In his overview of the current world picture, Martin Moodie reiterated that no passengers means no revenues for concessionaires, and presented a snapshot of some key Asian and European airports. Speaking of ways airports might recover, Moodie discussed the situation in Hainan – “China’s Hawaii”—which has converted into a free zone with a generous duty free allowance for Chinese visitors, who are allowed to order online for 180 days after their visit if they have not used the full allowance.

Gittens went on to discuss the pressure that airports are under since they must keep operations going for humanitarian flights, and cargo, as well as keep watch over the fleets of dormant aircraft parked, all while revenues have been cut in half.

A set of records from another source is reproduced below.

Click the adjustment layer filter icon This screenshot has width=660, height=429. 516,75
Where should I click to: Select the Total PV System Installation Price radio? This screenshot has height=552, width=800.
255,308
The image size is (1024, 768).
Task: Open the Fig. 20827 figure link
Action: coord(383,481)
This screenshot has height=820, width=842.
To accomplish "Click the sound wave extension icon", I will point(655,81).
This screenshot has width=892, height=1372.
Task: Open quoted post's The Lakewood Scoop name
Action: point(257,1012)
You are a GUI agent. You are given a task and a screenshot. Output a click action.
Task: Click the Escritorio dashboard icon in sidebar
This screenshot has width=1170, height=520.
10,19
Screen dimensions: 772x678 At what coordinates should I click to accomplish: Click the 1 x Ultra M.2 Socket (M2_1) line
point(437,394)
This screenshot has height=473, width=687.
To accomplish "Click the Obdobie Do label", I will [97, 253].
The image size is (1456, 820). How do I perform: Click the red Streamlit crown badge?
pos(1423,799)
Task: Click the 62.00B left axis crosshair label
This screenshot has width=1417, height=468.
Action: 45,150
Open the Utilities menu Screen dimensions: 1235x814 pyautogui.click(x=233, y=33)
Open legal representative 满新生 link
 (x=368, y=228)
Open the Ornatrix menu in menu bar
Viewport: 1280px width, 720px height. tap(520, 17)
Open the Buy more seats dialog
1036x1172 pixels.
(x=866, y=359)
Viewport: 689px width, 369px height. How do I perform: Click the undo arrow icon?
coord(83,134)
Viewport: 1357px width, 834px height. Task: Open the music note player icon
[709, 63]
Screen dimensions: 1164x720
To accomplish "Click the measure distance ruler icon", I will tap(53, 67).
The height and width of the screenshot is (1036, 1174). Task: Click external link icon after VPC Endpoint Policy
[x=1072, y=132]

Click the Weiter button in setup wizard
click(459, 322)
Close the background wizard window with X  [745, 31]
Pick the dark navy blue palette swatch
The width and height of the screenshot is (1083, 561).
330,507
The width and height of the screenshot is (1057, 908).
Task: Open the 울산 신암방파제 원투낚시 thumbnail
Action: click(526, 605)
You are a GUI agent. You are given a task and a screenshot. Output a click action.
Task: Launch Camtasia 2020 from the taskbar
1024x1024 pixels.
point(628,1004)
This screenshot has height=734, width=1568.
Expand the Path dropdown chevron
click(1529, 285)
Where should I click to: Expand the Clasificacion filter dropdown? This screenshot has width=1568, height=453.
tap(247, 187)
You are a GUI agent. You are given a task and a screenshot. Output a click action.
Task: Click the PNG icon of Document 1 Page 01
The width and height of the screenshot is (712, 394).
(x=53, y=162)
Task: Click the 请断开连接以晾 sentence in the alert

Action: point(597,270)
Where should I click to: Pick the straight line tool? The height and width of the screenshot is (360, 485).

The discussion turned to the pressures the concessionaires are under and how many concessionaires have simply stopped paying MAGS, with and without airport consent. Gittens stressed that effective negotiations between concessionaires and airports cannot be adversarial. Speaking with TMI after the presentation, she said:

“[The concessionaires] need to understand that airports have to figure out their own financial situation, including their bond covenants, to avoid a default that would have long-term negative implications, before they could arrange for relief to their partners, concessionaires and airlines. The more that the concessionaires would see themselves as being part of the solution, short-term and longer, the easier it would be for the airport to offer a relief plan.”

Moodie and Gittens, who have partnered on the Trinity Forum for years, discussed that the current situation might finally persuade stakeholders to seriously reconsider using variable formulas rather than MAGs in the future.

“The new paradigm starts now,” noted Gittens.

Moodie concluded with the comment that the standards of Food & Beverage achieved at airports, especially in North America, have “been transformed” over the years.

“But what will they look like in the future? We have to make sure not to lose quality operators through an anarchy system, or the industry could revert back 29 years,” he tells TMI.